START Recorded data

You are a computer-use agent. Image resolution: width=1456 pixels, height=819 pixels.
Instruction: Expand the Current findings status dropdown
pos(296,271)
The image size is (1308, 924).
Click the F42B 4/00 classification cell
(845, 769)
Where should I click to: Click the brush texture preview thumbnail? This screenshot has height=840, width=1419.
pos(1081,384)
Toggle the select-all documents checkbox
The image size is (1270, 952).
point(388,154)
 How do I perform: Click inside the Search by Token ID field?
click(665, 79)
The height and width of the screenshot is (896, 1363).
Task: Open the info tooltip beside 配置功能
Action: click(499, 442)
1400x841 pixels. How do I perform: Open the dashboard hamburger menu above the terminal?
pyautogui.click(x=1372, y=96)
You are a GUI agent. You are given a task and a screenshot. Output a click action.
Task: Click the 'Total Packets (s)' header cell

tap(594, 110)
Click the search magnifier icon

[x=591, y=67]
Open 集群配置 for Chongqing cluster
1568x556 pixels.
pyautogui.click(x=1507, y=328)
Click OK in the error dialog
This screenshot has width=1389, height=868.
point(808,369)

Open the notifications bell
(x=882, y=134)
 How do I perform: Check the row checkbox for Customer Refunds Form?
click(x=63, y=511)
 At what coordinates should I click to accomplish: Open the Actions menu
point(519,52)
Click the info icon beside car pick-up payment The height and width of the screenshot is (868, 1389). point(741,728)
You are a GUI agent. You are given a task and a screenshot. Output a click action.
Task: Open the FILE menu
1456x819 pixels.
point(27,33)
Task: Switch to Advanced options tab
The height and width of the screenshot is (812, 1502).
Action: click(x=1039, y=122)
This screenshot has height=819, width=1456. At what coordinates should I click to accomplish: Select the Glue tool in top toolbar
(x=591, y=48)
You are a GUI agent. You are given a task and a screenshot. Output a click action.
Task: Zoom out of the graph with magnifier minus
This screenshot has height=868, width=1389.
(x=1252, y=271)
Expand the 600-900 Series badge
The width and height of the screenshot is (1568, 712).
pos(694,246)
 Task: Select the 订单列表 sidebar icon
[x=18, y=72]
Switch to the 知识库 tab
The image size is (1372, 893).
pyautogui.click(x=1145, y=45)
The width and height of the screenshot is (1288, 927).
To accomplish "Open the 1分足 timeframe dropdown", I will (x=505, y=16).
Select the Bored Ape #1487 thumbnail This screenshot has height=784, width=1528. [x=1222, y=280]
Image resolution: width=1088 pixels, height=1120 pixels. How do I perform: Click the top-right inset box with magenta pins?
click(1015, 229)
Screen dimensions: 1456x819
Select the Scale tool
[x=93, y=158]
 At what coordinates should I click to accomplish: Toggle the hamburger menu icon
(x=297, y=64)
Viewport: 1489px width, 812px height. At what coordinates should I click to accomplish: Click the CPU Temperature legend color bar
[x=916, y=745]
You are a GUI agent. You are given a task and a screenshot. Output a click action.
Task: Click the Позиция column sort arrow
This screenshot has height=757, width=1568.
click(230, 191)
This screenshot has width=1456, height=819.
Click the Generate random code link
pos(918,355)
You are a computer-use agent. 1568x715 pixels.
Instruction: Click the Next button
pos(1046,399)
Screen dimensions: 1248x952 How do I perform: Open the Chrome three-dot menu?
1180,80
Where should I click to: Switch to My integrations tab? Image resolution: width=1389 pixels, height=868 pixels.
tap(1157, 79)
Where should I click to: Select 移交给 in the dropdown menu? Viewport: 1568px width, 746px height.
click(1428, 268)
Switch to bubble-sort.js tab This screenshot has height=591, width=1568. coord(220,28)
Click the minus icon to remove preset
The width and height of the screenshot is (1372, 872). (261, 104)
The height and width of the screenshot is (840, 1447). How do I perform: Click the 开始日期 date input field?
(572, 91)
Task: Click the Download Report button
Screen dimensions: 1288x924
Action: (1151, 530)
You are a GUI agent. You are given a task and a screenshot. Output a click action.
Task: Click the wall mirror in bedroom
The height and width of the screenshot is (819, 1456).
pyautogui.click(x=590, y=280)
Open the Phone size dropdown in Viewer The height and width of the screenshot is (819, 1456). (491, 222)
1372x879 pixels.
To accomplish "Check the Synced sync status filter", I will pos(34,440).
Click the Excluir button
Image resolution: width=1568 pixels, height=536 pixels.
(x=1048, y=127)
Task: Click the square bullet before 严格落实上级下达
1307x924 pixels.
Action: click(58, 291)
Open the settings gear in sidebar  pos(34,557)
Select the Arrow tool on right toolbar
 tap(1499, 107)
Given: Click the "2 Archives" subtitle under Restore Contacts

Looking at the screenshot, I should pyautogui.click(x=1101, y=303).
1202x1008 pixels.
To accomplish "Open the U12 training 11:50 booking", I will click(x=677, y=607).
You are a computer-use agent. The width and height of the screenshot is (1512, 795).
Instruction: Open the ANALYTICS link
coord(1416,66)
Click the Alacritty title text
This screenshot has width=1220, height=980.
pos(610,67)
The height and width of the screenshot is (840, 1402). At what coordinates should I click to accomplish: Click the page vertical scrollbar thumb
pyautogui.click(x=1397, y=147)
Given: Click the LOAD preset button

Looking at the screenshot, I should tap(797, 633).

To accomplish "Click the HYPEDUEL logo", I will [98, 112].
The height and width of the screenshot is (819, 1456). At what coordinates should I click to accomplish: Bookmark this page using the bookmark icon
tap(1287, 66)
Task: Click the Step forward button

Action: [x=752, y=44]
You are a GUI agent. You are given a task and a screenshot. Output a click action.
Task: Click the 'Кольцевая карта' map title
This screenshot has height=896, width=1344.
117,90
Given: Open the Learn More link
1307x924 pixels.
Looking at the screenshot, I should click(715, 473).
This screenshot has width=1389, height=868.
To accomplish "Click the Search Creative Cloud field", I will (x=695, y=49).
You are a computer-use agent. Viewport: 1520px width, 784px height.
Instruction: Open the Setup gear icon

END Recorded data

(What to produce) All lines above in which the word "computer" occurs should be identified and copied.

(Response area)
You are a computer-use agent. Image resolution: width=1456 pixels, height=819 pixels.
You are a computer-use agent. 1568x715 pixels.
You are a computer-use agent. The width and height of the screenshot is (1512, 795).
You are a computer-use agent. Viewport: 1520px width, 784px height.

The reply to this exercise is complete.